= WORK INSTRUCTIONS =
(a) Reproduce the New Hampshire debate summary from "ABC News/Facebook/WMUR New" to "like Barack Obama.", preserving its wording and punctuation.
(b) Answer the following from the New Hampshire debate summary, one answer per line:
(i) What country did Bill Richardson call the Soviet Union?
(ii) Who made sure Barack Obama got the first and last word?
(iii) Whom does Hillary Clinton need to dump?
(c) For each statement, indicate whether it agrees with the New Hampshire debate summary, answering yes or no and quoting the deciding words:
(i) Bill Richardson is expected to be the nominee.
(ii) John Edwards sided with Obama as a candidate for change.
(iii) Hillary Clinton is rising in New Hampshire.

# SOURCE PASSAGE start

ABC News/Facebook/WMUR New Hampshire Democratic Debate Winners and Losers

Winners

  • John Edwards: Stayed strong and on message.  Sided with Obama as a candidate for change, and put Clinton on the spot as the status quo candidate.  He came off as articulate, clear, and as the viable alternative to a non-confrontational unity politician like Barack Obama.
  • Bill Richardson: Didn’t do anything good, didn’t do anything bad.  His one big flop was calling Russia the Soviet Union.  But he’s tired, just like the rest of the candidates.  He’s not going to be the nominee, but he isn’t going to be left out of the race.  He’s clearly making the case as an experienced vice presidential candidate.
  • The people of New Hampshire: Compared to the Republican debate, the second half of the Democratic debate was quite engaging on the issues, on the race, and on substance.  Clearly, there is a push for new policies and ideas in the Democratic party.  We want real leaders who will talk clearly and our Democratic candidates are willing to do that.  While looking exhausted when not answering, they were engaged when the camera was on them.  New Hampshire has a tough choice ahead of them.
  • Barack Obama: He didn’t shine like he could’ve as the front-runner, but Gibson made sure he got the first and last word.  He seemed more tired and lackluster than he is on the stump, but that seems to have been the case for most of the debates he has been in.

Losers

  • Hillary Clinton: Her angry moment sure didn’t help her (though it is quite clear she has the energy and is quite committed to the race) and Edwards’ double-team with Obama against definitely portrayed her as the third wheel of a two-person race.  She’s falling fast in New Hampshire and needs to dump Mark Penn.

# SOURCE PASSAGE end
# RECORDED DATA start

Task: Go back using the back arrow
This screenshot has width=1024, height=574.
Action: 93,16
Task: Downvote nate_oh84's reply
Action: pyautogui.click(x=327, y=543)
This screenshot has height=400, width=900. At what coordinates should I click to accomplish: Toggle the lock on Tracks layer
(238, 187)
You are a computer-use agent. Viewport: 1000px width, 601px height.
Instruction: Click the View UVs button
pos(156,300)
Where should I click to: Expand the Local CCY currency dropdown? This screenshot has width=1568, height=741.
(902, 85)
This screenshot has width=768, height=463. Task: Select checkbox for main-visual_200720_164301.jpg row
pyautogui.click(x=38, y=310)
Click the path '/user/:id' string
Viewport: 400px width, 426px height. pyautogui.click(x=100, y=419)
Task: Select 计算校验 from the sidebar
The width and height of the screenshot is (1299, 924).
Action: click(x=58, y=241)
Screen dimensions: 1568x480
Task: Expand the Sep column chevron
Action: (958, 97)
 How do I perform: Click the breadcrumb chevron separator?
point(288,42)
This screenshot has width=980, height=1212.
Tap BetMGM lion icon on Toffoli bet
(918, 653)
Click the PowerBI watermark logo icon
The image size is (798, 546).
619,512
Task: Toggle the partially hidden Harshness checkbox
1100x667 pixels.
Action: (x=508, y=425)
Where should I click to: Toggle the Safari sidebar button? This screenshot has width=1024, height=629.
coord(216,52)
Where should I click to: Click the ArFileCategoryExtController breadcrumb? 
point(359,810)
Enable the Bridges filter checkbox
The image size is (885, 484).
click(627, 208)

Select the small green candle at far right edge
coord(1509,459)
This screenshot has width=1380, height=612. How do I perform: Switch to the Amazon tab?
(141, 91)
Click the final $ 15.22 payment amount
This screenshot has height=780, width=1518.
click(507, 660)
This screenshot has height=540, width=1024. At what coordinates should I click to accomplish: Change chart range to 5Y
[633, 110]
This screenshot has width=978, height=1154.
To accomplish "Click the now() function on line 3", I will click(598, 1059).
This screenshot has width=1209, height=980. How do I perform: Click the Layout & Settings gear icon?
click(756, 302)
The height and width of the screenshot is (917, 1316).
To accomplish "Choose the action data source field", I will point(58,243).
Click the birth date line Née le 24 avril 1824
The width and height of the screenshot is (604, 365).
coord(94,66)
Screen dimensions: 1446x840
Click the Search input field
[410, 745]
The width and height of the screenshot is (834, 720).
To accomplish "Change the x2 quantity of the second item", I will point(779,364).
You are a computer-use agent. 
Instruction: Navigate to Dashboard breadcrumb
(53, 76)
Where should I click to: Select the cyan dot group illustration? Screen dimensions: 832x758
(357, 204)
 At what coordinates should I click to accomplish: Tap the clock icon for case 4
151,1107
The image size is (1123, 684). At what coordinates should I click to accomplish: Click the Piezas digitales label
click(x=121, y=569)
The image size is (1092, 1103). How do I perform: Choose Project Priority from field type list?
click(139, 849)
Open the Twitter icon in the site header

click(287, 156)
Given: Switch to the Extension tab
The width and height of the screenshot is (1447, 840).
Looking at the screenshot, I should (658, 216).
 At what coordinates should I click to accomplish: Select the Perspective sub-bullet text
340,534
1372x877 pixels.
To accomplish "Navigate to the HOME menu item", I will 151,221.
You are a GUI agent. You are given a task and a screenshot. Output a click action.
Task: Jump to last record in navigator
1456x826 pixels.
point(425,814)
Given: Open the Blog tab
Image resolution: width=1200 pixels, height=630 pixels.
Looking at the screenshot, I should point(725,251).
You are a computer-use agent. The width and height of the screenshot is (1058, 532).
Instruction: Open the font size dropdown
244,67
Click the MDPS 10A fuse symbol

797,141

# RECORDED DATA end

= FINAL ANSWERS =
(a)
ABC News/Facebook/WMUR New Hampshire Democratic Debate Winners and Losers

Winners

  • John Edwards: Stayed strong and on message.  Sided with Obama as a candidate for change, and put Clinton on the spot as the status quo candidate.  He came off as articulate, clear, and as the viable alternative to a non-confrontational unity politician like Barack Obama.

(b)
(i) Russia
(ii) Gibson
(iii) Mark Penn

(c)
(i) No: "He’s not going to be the nominee"
(ii) Yes: "Sided with Obama as a candidate for change"
(iii) No: "She’s falling fast in New Hampshire"